__DIRECTIVE A__: Write down the passage on utterance flow visualization word for word, beginning at the words "Tag-Wise Frequency and" and stopping after "within design cognition.".

__EXCERPTED TEXT__:
########
Tag-Wise Frequency and Representative Utterances

Finally, based on the automated tagging results, the internal cognitive flow and transitional structures within utterances were visualized. These visualizations facilitated the comparison and analysis of structural differences in thinking patterns across clusters. This approach transcends simple frequency counts, providing a foundation for transforming qualitative data into structured insights. It enables a more nuanced interpretation of transitional contexts and intercategory relationships within design cognition.

3. 6. Visualization of Utterance Flow

Following the structuring of qualitative utterance data, an automated visualization procedure was developed to systematically interpret patterns of cognitive progression. The primary goal was to visualize utterance structures based on automatically assigned cognitive function tags, thereby quantitatively capturing the directionality and transition dynamics of thought processes. This approach addresses the inherent subjectivity and limited reproducibility of conventional qualitative analysis, aiming to establish a repeatable and scalable analytical framework.

A key visualization tool employed was the Sankey diagram, which depicts directional transitions and frequency-based flows between cognitive functions within utterances. This diagram aggregates transition patterns observed across individual utterance flows, providing a visual foundation for comparing cognitive structures and recurring patterns between clusters. By illustrating both the direction and intensity of function-to-function transitions, the Sankey diagram facilitates intuitive recognition of structural features in cognitive flows.

To provide a more multidimensional interpretation of cognitive structures, complementary visualization techniques were employed. A heatmap was used to analyze co-occurrence patterns of cognitive functions, quantifying the density and concentration of thought patterns within each cluster. A slope graph facilitated the comparison of relative shifts in function centrality across clusters. Additionally, a radial plot visualized the overall distribution of functions per cluster, enabling observers to quickly assess the spread and focus of cognitive activity. A divergence bar chart evaluated the relative emphasis on cognitive structures by statistically comparing function centrality scores between clusters.

This multi-visualization approach constitutes an integrated analytical framework that enables a multifaceted examination of transition structures, recurrent pathways, centrality, and functional combinations. By automating data processing and visualization, the pipeline minimizes interpretive bias and fosters more consistent structuring of qualitative data. Ultimately, this enhances the objectivity and analytical rigor of qualitative research, demonstrating the practical potential of this method as a robust analytical tool within the field of UX research.
########
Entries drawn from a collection
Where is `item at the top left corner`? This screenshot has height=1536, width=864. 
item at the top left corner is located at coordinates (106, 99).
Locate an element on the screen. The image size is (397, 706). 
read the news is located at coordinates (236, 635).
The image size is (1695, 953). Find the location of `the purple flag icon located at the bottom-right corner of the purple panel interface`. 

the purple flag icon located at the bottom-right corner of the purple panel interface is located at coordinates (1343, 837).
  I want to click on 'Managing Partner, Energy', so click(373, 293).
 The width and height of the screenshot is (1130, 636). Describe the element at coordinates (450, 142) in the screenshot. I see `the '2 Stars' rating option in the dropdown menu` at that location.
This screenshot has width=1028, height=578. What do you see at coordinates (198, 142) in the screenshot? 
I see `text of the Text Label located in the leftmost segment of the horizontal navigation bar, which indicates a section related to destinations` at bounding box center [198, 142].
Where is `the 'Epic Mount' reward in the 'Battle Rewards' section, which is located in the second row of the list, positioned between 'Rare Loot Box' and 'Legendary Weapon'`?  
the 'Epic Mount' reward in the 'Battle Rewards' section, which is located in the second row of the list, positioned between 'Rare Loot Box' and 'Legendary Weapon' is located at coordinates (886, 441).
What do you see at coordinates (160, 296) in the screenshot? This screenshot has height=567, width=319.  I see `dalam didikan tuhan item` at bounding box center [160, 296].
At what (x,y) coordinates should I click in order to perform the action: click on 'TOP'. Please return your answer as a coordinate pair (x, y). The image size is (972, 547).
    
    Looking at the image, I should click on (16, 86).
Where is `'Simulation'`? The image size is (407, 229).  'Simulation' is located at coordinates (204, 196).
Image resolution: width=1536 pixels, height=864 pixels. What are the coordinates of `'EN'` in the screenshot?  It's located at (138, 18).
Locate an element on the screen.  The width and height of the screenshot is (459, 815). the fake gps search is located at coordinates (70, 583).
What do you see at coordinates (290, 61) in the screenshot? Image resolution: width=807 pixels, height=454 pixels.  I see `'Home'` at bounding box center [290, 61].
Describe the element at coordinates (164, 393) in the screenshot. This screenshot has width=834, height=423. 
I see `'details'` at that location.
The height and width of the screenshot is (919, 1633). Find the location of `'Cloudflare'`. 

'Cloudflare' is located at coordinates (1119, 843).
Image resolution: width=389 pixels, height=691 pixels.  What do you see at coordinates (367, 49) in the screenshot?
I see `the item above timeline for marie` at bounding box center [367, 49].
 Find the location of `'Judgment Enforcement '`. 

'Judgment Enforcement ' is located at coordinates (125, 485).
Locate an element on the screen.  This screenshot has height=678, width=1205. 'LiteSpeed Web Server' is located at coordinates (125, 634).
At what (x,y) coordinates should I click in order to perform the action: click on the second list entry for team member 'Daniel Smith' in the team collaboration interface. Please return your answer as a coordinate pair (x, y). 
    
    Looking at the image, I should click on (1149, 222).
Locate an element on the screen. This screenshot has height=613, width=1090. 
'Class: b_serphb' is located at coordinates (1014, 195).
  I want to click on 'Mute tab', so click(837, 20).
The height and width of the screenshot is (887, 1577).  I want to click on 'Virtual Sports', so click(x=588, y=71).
########
__DIRECTIVE B__: Extract the lines of the records verbatim, beginning at the first line of the records and stopping after the line that contains "read the news".

__PROBLEM SOLUTION A__:
Tag-Wise Frequency and Representative Utterances

Finally, based on the automated tagging results, the internal cognitive flow and transitional structures within utterances were visualized. These visualizations facilitated the comparison and analysis of structural differences in thinking patterns across clusters. This approach transcends simple frequency counts, providing a foundation for transforming qualitative data into structured insights. It enables a more nuanced interpretation of transitional contexts and intercategory relationships within design cognition.

__PROBLEM SOLUTION B__:
Where is `item at the top left corner`? This screenshot has height=1536, width=864. 
item at the top left corner is located at coordinates (106, 99).
Locate an element on the screen. The image size is (397, 706). 
read the news is located at coordinates (236, 635).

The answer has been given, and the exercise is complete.